(Beginning of Given information)

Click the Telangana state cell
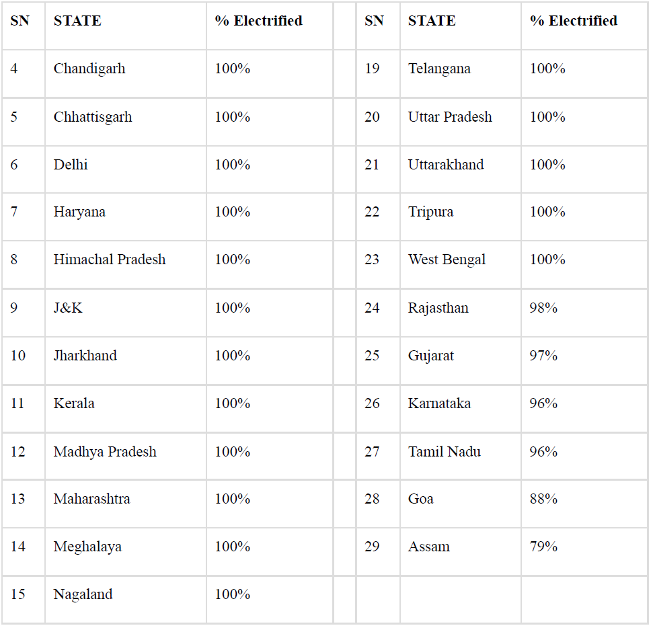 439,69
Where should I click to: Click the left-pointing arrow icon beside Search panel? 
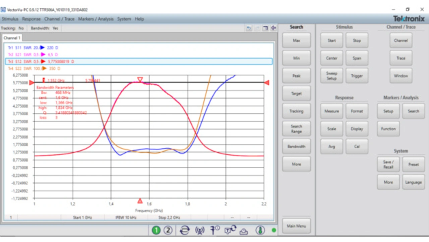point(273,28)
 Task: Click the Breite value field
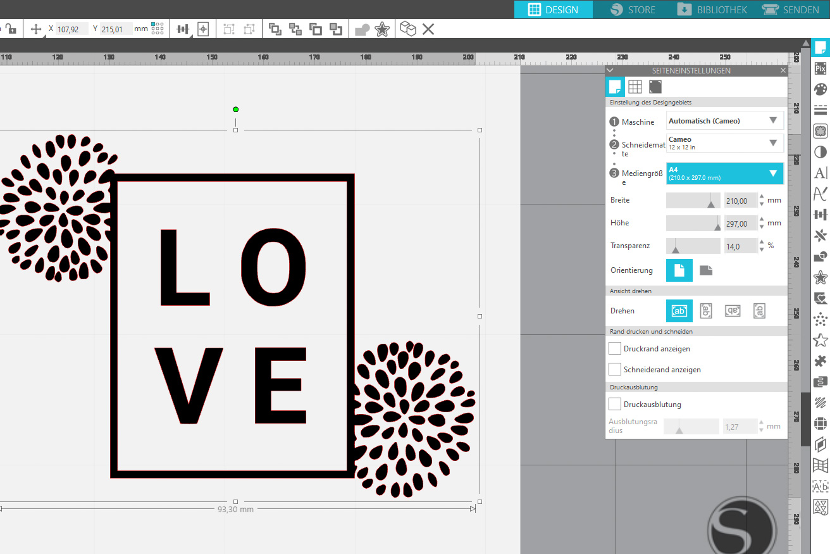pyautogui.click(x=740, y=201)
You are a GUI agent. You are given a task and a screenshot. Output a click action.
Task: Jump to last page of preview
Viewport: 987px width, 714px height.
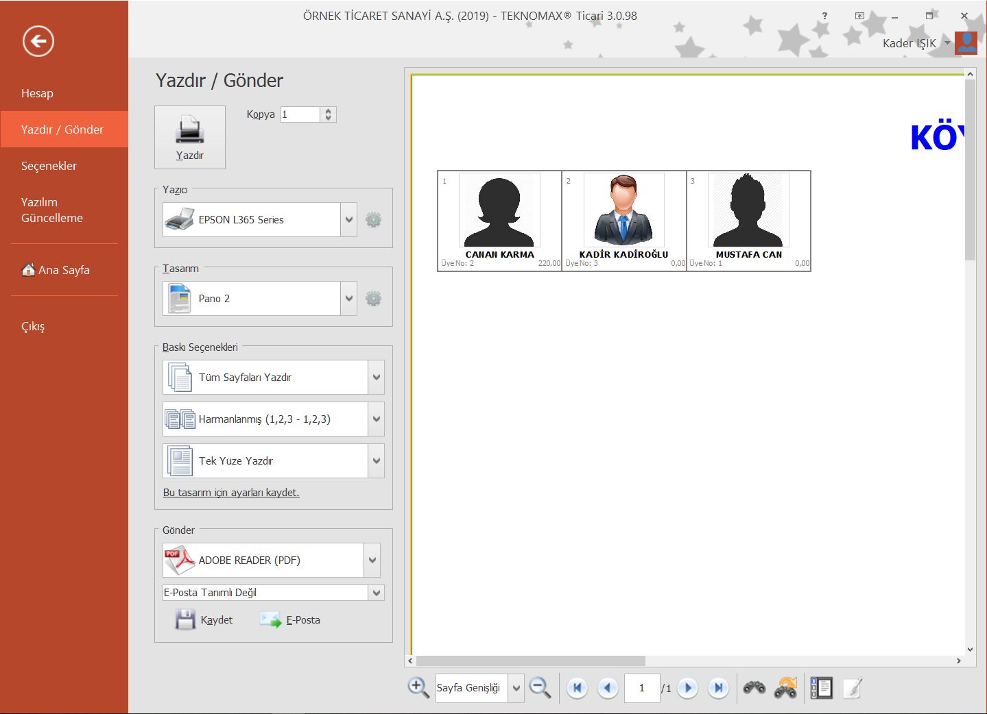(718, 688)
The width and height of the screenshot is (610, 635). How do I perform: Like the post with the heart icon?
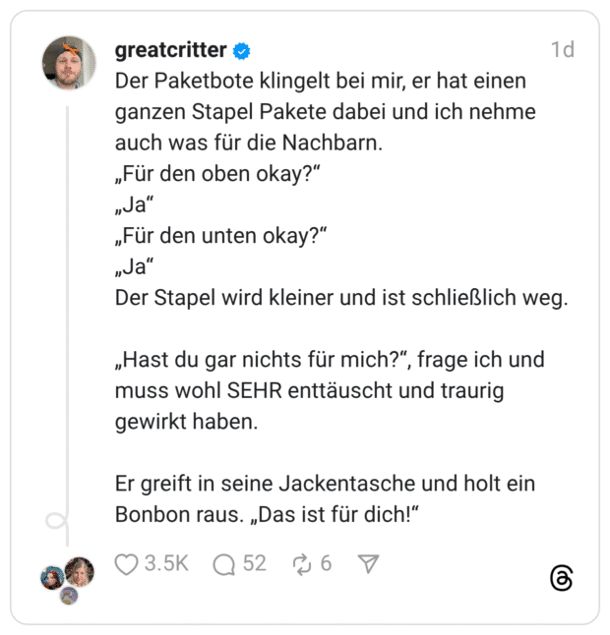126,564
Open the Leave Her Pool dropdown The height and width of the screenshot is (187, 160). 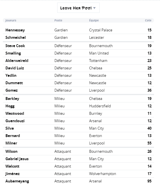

(End of Given information)

Exercise description:
Repeat the records above exactly, leaving out the pictures.

Answer box:
Click the Telangana state cell
 439,69
Where should I click to: Click the left-pointing arrow icon beside Search panel? 
point(273,28)
 Task: Click the Breite value field
pyautogui.click(x=740, y=201)
You are a GUI agent. You are given a task and a screenshot. Output a click action.
Task: Jump to last page of preview
Viewport: 987px width, 714px height.
(718, 688)
The width and height of the screenshot is (610, 635). How do I perform: Like the post with the heart icon?
126,564
Open the Leave Her Pool dropdown The height and width of the screenshot is (187, 160). 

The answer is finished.